Among the entries below, please show each line that carries the word "agent".

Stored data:

╭──

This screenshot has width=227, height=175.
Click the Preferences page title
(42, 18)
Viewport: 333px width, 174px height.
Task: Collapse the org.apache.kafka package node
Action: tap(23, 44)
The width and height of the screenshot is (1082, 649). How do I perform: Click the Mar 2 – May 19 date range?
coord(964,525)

╰──
╭──

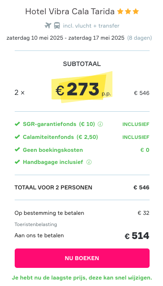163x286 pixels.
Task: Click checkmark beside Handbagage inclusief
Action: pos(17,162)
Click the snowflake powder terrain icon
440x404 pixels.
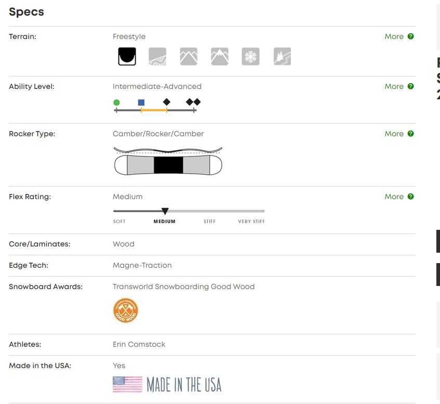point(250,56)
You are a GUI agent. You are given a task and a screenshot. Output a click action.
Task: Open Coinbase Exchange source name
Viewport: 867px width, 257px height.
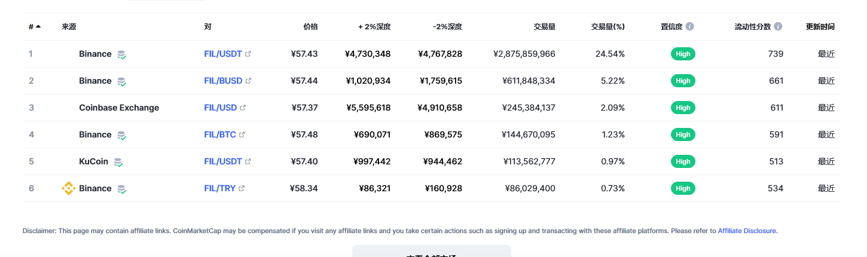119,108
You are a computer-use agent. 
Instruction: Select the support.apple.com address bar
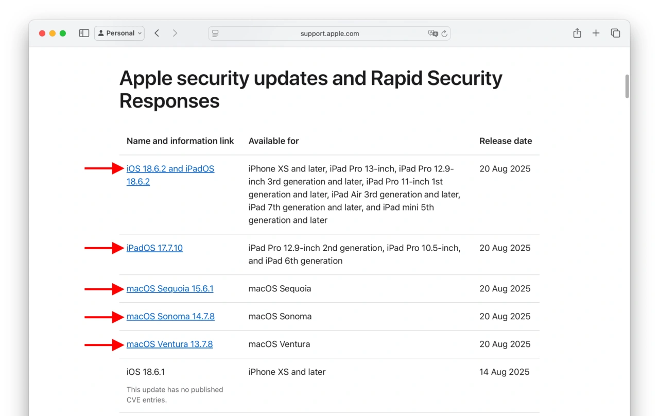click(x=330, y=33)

╰──
╭──

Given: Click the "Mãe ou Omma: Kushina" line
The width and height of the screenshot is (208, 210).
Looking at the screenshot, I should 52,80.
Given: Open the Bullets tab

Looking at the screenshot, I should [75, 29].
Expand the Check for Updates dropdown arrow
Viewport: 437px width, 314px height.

╰──

**Response box**
You are a GUI agent. You are given a task and a screenshot. Output a click action.
You are a computer-use agent. 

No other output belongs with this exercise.